Computer Chess Club Archives


Search

Terms

Messages

Subject: Re: MTD(f)

Author: Vincent Diepeveen

Date: 08:41:00 06/18/05

Go up one level in this thread


On June 18, 2005 at 06:00:37, Vasik Rajlich wrote:

>On June 17, 2005 at 23:16:10, Robert Hyatt wrote:
>
>>On June 17, 2005 at 18:53:53, Vincent Diepeveen wrote:
>>
>>>On June 16, 2005 at 18:33:11, Vasik Rajlich wrote:
>>>
>>>>On June 16, 2005 at 13:38:55, Vincent Diepeveen wrote:
>>>>
>>>>>On June 15, 2005 at 22:40:22, Tor Alexander Lattimore wrote:
>>>>>
>>>>>I wonder why there is still people using MTD in chessprograms above PVS.
>>>>>
>>>>>In PVS you can of course easily determine the maximum number of nodes you had to
>>>>>search extra on top of nullwindows. In DIEP it's just a couple of thousands at
>>>>>in total millions of moves.
>>>>>
>>>>>So the theoretic gain MTD CAN give, when you start measuring it, it is really
>>>>>negative.
>>>>>
>>>>
>>>>I agree now after some bad experiments that MTD (f) isn't worth the trouble, but
>>>>the refutation isn't quite this simple.
>>>>
>>>>Imagine white has two moves, x and y. x is weak, but you search it first with a
>>>>big window. The first response to x gives a score of -2.0, and now you search
>>>>all the other responses to x (with null-windows around -2.0), and after a big
>>>>search x is able to maintain the -2.0. Note that the vast majority of this
>>>>search is null-window.
>>>>Now finally you search y, and it gives you 0.0.
>>>>You could have skipped all (almost all) of those zero-window searches of x, if
>>>>only you had switched to y more quickly. That's what MTD (f) tries to do. ?>You're
>>>>not committing to a move. Basically a wide window commits you to the first move
>>>>you happen to try - you're going to search it anywhere inside that window.
>>>
>>>The basic flaw in the above argumentation is that it requires MTD to have
>>>somehow from the skies a magical sorting S which is a better one than PVS gives
>>>you.
>>>
>>>I directly bury that idea. MTD does *not* have a better move ordering than PVS
>>>gives you.
>>>
>>>The insight is just not there, let alone the proof, that MTD *can* give a better
>>>move ordering than PVS.
>>
>>Actually it does have better ordering.  Because you end up searching the _same_
>>set of moves, to the same search depth, repeatedly.  Two passes, one above the
>>true score and one below the true score, and your move ordering ends up _really_
>>good.
>>
>
>Let me put it like this: in MTD (f), if the first move you happen to try is
>weak, you will spend less time on it. You will just prove that it's worse than
>your first alpha, and continue to the next move. In PVS, you will have to show
>exactly where in the window it falls (or prove that it falls outside of the
>whole window).

That is of course not the case. In PVS you directly start with a correct search
bound and MTD starts with the wrong bound.
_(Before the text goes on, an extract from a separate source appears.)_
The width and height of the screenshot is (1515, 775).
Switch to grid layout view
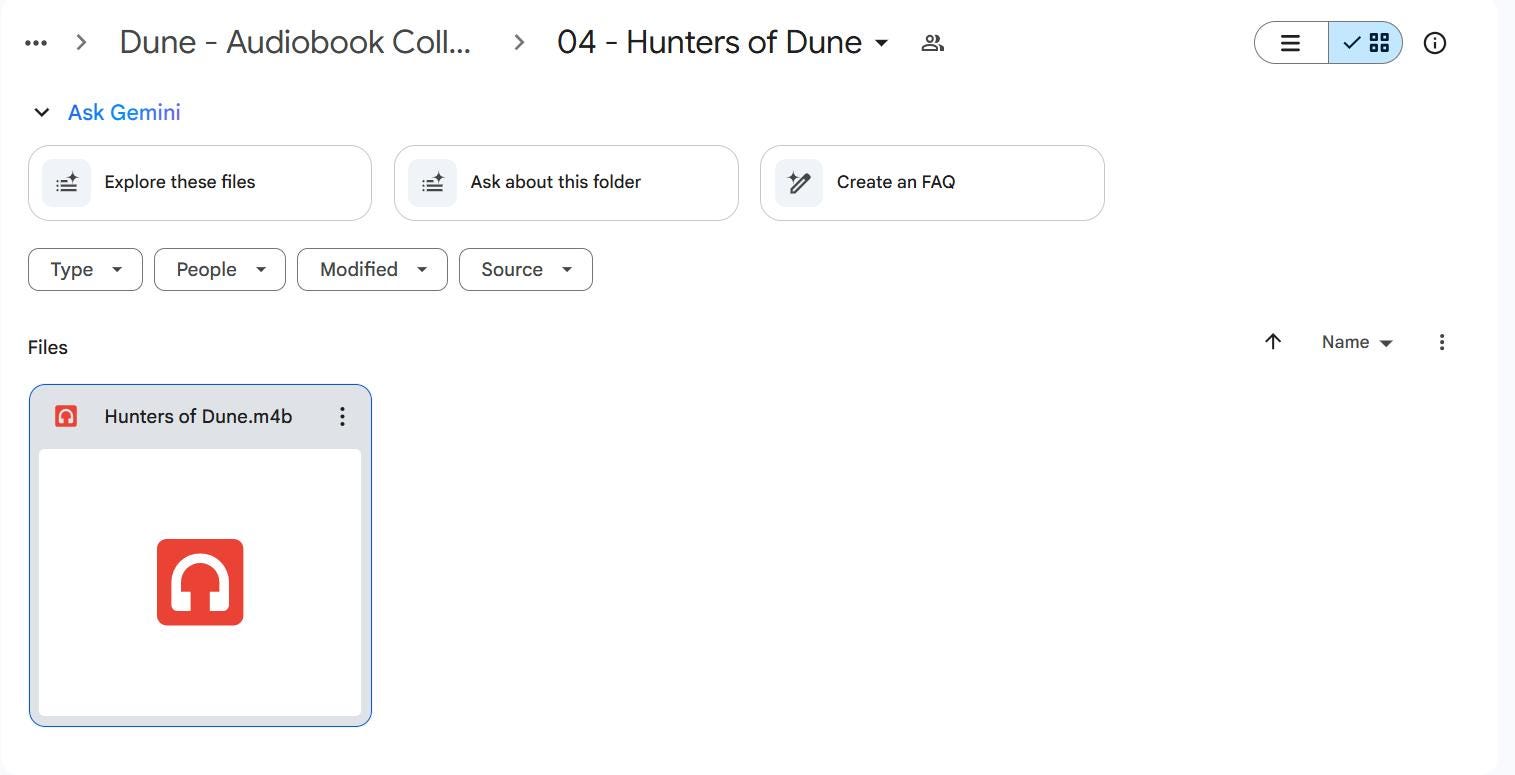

For example PVS directly has from hashtable + 1 ply extra search a 0.231 score
(which will later become the PV score) and is all the time searching with a
window [0.231;0.232], so if moves fail low and fail high that won't screw your
move ordering.

So the overhead for PVS to get a very accurate bound for this first root move is
exactly 50-100 nodes or so (exactly 1 ply on top of the previous mainline).
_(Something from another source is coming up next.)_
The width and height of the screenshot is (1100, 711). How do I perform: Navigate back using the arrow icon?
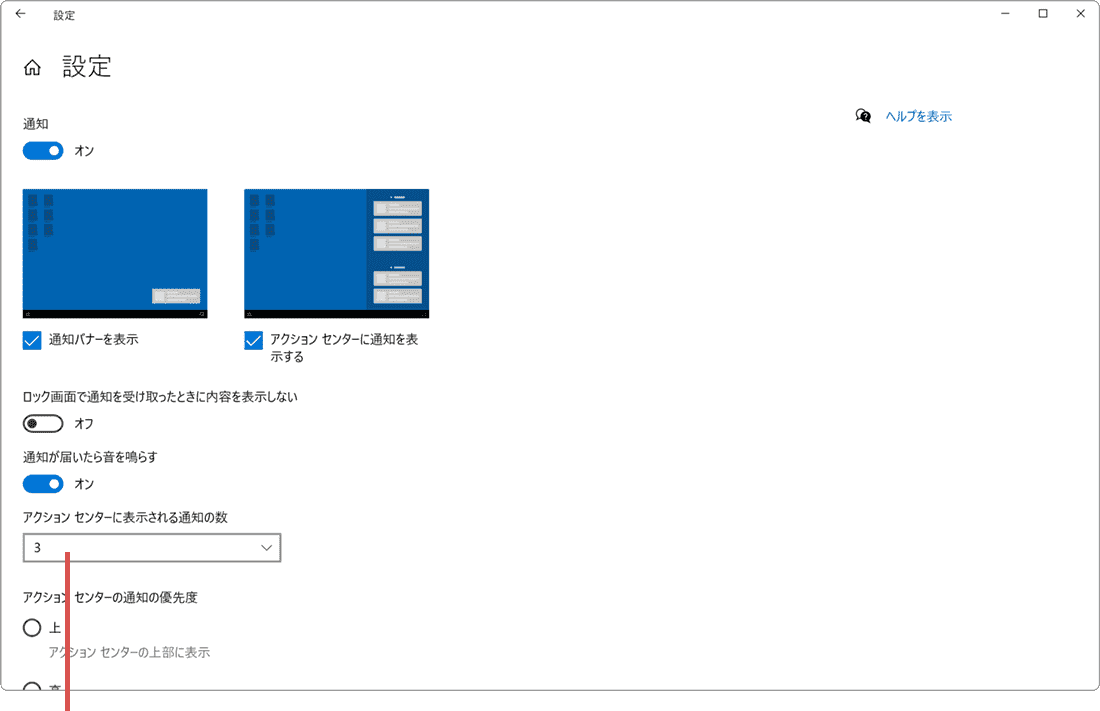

In MTD you start for example with a first window 0.100;0.100 and besides that
you need to research like 25 times or so to get to that 0.231, a major problem
is that nonstop all kind of flips happen and the best move in your hashtable is
completely screwing your move ordering.

MTD only can work at random trees of 30 line programs, which is not the case in
computerchess. We have all kind of move ordering heuristics and a genius
hashtable working for us.

>You will see this behavior in any PVS engine - even a good one. At depth=12, it
>thinks move x is best with a score of 0.25. (Let's say.) At depth=13, move x
>becomes rather weak, and the engine goes on to show that x scores exactly -0.20
>before even considering any other move. This is potentially a big search. Then,
>the search continues on to move y, which is right back to +0.25 or so.

Important in reality is that PVS directly has that fail low to -0.20 after which
we time extend. In MTD it takes ages *before* you have that fail low to -0.20.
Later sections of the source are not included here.